International Baccalaureate (IB) Career-related Programme (CP) Guide
Updated November 2016
The International Baccalaureate (IB) Career-related Programme (CP) is a new career-related qualification currently being trialled in a number of IB schools across the UAE.
The CP combines variants of the IB “core” found in the standard IB DP programme with two subjects drawn from its highly academic core subject groupings. These are combined with a non-IB vocational qualification provided by BTEC or Cambridge International – or an apprenticeship in industry.
The subject is graded very differently from the main IB Diploma and schools are given considerable latitude in the programs design and assessment to ensure that it meets the needs and talents of its students.
The programme can theoretically be designed to be more academic than the IB DP if a student would benefit from that approach. Equally, it can be designed to limited academic elements and focus on coursework, industry placement and practical activity.
More detail can be found in the table below, but our view is that, properly administered, the International Baccalaureate (IB) Career-related Programme (CP) is an exceptionally important qualification, arguably the first in the world to combine the best of academic and vocational elements effectively in a single qualification.
Its value, being backed by the IB, is considerable both as a fast-track qualification for students to secure direct industry employment or apprenticeships at age 18 – but also an inspirational pre-qualifier for undergraduate study.
(Formerly International Baccalaureate® Organisation (IBO))
Studied over two years, generally by students between the ages of 16 and 18 years, in Grades 11 and 12 of an International Baccalaureate® school
International Baccalaureate® CP students study for:
(1) any two IB Diploma Programme (DP) courses that must be relevant to the student’s career-related studies (this can optionally be increased to 4 but extra courses will not add to the ability of the student to secure the Certificate);
(2) the four "core" IB elements of: (a) a 50-hour community "service learning" course (similar to CAS); (b) a second language; (c) an 80-hours "Approaches to learning" course, and (d) a "Reflective" 3500-word research based project; and,
(3) one directly career-related qualification decided and awarded by an alternative body chosen by the school. In the Emirates this has tended to be a BTEC Level 3 Diploma in Travel and Tourism, although it could also be drawn from a number of applied International A Levels
The IB Diploma Programme (DP) courses, which can be taken at either Standard or Higher level, are chosen from within the six IB subject blocks: :
Subjects available within each subject block are:
SUBJECT BLOCK 1: Language and literature
Language A: literature (Standard Level or Higher Level)

━━━━━━━━

Work required: Transcribe the IB Career-related Programme guide above word for word, from start to finish.

Recorded information:
━━━━━━━━

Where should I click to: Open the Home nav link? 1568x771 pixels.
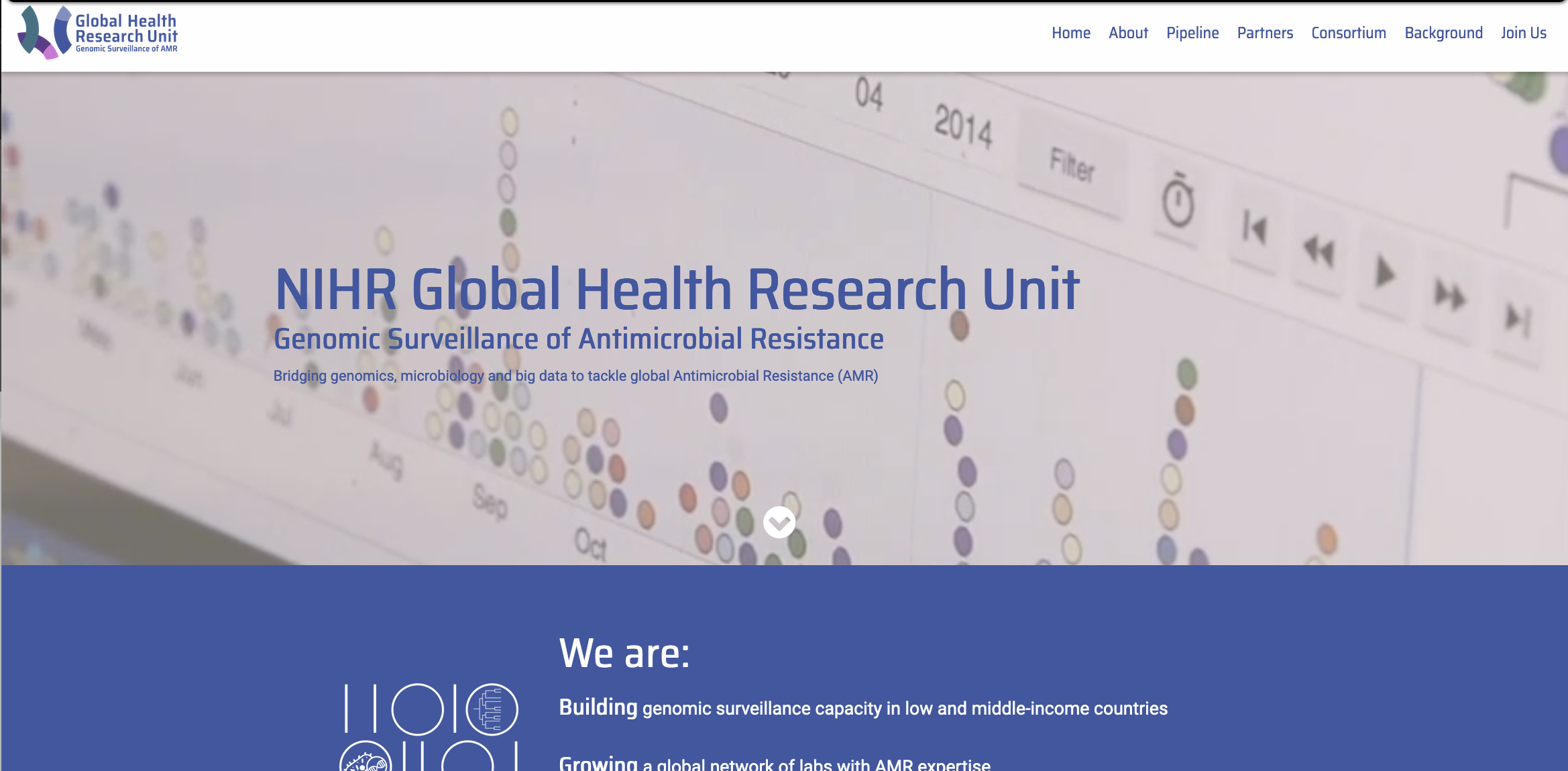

━━━━━━━━

Complete response:
International Baccalaureate (IB) Career-related Programme (CP) Guide
Updated November 2016
The International Baccalaureate (IB) Career-related Programme (CP) is a new career-related qualification currently being trialled in a number of IB schools across the UAE.
The CP combines variants of the IB “core” found in the standard IB DP programme with two subjects drawn from its highly academic core subject groupings. These are combined with a non-IB vocational qualification provided by BTEC or Cambridge International – or an apprenticeship in industry.
The subject is graded very differently from the main IB Diploma and schools are given considerable latitude in the programs design and assessment to ensure that it meets the needs and talents of its students.
The programme can theoretically be designed to be more academic than the IB DP if a student would benefit from that approach. Equally, it can be designed to limited academic elements and focus on coursework, industry placement and practical activity.
More detail can be found in the table below, but our view is that, properly administered, the International Baccalaureate (IB) Career-related Programme (CP) is an exceptionally important qualification, arguably the first in the world to combine the best of academic and vocational elements effectively in a single qualification.
Its value, being backed by the IB, is considerable both as a fast-track qualification for students to secure direct industry employment or apprenticeships at age 18 – but also an inspirational pre-qualifier for undergraduate study.
(Formerly International Baccalaureate® Organisation (IBO))
Studied over two years, generally by students between the ages of 16 and 18 years, in Grades 11 and 12 of an International Baccalaureate® school
International Baccalaureate® CP students study for:
(1) any two IB Diploma Programme (DP) courses that must be relevant to the student’s career-related studies (this can optionally be increased to 4 but extra courses will not add to the ability of the student to secure the Certificate);
(2) the four "core" IB elements of: (a) a 50-hour community "service learning" course (similar to CAS); (b) a second language; (c) an 80-hours "Approaches to learning" course, and (d) a "Reflective" 3500-word research based project; and,
(3) one directly career-related qualification decided and awarded by an alternative body chosen by the school. In the Emirates this has tended to be a BTEC Level 3 Diploma in Travel and Tourism, although it could also be drawn from a number of applied International A Levels
The IB Diploma Programme (DP) courses, which can be taken at either Standard or Higher level, are chosen from within the six IB subject blocks: :
Subjects available within each subject block are:
SUBJECT BLOCK 1: Language and literature
Language A: literature (Standard Level or Higher Level)